La producción dramática de Sartre continúa con “Le diable et le Bon Dieu”, drama que se ocupaba exclusivamente de la relación entre el hombre y Dios o, si se prefiere, de la relación entre el hombre y lo absoluto. Fue estrenada en junio de 1951 en el Théatre Antoine, con grandes costes de producción. Es su obra más violentamente anticristiana y  por su excesiva duración (más de cuatro horas), su construcción dramática y sus ideas, era una clara réplica a la obra del autor católico Paul Claudel, “El zapato de raso”. Su filosofía es que, puesto que Dios está muerto, todos los intentos de “bondad” son completamente absurdos. El mejoramiento del “alma” del individuo o la práctica de la caridad no solo son inútiles sino, también, profundamente antisociales. El propio Sartre dijo que “El diablo y  Dios” era “la puesta en práctica de una moral existencialista”.               

 Vittorio Gassman en “Kean “, de Sartre
Vittorio Gassman en “Kean “, de Sartre

KEAN  

El actor francés Pierre Brasseur había hablado a Sartre de su admiración por el drama de Alejandro Dumas, “Kean” y por el tema que planteaba: el problema de ser al mismo tiempo actor y ser humano. Sartre mejoró la trama y los diálogos de la obra original, conservando su estructura básica en la que Kean competía con el príncipe de Gales por los favores de Elena, antes de marchar a EEUU con una joven actriz llamada Anna Damby. Sartre hizo algunos cambios para adaptar la obra a sus ideas.

NEKRASSOV    

“Nekrasov” es la única obra literaria de Jean-Paul Sartre escrita con un fin exclusivamente político. En sus otras obras, Sartre, se limitaba a sugerir ideas de un modo indirecto o vinculándolas a problemas de índole filosófica. Sartre ya había dicho que el sistemático anticomunismo de la derecha era el obstáculo más grande para el relajamiento de la tensión internacional, de modo que se propuso atacarlo en el teatro para contribuir  a su lucha por la paz.

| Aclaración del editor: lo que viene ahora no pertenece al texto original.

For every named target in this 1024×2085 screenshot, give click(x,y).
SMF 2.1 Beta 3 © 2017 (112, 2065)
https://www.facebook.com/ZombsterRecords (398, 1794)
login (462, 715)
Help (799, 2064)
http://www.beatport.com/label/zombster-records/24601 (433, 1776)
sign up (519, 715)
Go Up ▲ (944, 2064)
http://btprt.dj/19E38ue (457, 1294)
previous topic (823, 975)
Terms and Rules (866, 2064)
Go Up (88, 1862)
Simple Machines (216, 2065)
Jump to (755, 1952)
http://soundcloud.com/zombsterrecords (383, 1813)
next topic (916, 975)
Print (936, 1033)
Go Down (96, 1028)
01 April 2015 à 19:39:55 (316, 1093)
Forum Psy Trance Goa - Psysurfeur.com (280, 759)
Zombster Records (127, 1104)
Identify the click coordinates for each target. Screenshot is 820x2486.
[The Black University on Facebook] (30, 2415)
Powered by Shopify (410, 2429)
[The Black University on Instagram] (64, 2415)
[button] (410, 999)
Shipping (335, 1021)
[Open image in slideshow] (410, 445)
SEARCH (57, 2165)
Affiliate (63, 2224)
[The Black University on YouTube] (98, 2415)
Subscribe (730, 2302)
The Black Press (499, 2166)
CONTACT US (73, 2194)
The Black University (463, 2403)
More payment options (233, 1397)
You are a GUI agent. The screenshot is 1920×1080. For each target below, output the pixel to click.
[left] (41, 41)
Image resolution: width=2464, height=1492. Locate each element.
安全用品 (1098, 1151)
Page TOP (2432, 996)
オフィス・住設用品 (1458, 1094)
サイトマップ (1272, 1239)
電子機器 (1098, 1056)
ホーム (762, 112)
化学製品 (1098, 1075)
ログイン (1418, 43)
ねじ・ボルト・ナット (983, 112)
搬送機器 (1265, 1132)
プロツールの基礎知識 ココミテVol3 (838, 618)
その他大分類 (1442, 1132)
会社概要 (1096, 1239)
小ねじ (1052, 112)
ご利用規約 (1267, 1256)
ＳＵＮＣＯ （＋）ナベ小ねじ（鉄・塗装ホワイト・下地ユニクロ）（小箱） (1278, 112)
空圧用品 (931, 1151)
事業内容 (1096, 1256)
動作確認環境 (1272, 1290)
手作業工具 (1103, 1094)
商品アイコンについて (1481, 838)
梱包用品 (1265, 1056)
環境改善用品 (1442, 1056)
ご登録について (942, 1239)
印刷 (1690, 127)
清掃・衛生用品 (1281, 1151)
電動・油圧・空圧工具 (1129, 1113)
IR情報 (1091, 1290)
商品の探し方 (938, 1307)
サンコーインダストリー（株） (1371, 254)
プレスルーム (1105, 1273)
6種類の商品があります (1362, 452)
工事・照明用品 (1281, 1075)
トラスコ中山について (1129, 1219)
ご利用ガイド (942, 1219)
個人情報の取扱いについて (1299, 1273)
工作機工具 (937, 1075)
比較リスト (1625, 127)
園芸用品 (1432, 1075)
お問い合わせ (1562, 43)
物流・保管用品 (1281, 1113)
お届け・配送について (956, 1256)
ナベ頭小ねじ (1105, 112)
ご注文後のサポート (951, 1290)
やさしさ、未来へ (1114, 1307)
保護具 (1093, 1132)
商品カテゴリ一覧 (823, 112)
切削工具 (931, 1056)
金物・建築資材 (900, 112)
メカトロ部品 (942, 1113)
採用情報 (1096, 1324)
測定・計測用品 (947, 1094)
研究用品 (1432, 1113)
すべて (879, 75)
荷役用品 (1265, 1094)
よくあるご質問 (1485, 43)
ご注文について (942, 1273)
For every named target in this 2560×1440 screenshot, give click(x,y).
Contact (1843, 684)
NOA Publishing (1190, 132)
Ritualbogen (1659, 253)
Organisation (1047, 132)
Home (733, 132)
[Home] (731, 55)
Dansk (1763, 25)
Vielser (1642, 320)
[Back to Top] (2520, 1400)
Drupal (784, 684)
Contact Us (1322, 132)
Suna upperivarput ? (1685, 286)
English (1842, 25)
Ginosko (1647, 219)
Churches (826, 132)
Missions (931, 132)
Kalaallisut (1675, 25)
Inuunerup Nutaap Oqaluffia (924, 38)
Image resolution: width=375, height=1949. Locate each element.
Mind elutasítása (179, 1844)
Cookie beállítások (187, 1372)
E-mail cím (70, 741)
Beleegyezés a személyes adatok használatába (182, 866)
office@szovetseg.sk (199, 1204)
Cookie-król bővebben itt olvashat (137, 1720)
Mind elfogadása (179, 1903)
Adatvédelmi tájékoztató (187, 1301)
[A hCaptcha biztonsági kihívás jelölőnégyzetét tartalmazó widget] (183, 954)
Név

LOS SECUESTRADOS DE ALTONA

Este drama, representado por vez primera en el Théatre de la Renaissance, el 23 de septiembre de 1959, es, con gran diferencia, la obra más rica, más compleja y de mayor dificultad de todas las escritas por Jean-Paul Sartre. Originariamente duraba cuatro horas, aunque su autor lo recortó más tarde ante las peticiones de los críticos, que vieron en ella una obra difícil de entender y digerir en una sola sesión. A pesar de todo constituyó una abrumadora experiencia teatral en la que se incluyeron temas como el cáncer, el incesto, la tortura, el suicidio, el deseo de posesión o la naturaleza del moderno capitalismo. Fue una buena prueba de la capacidad de Sartre para dar vida a su propio mundo. En el plano literario representó el primer intento serio por comunicar las ideas y la visión del hombre en una obra relativamente accesible. Y desde el punto de vista político fue su esfuerzo más ambicioso para esgrimir argumentos izquierdistas convincentes. La obra fue llevada al cine en 1962 por Vittorio de Sica, con guión de Abby Mann, Cesare Zavattini y el propio Jean-Paul Sartre, con Sofía Loren, Makimilian Shell y Frederic March como protagonistas.                                

  Jean-Paul Sartre, Simone de Beauvoir y Ernesto Guevara, el “Che”.
Jean-Paul Sartre, Simone de Beauvoir y Ernesto Guevara, el “Che”.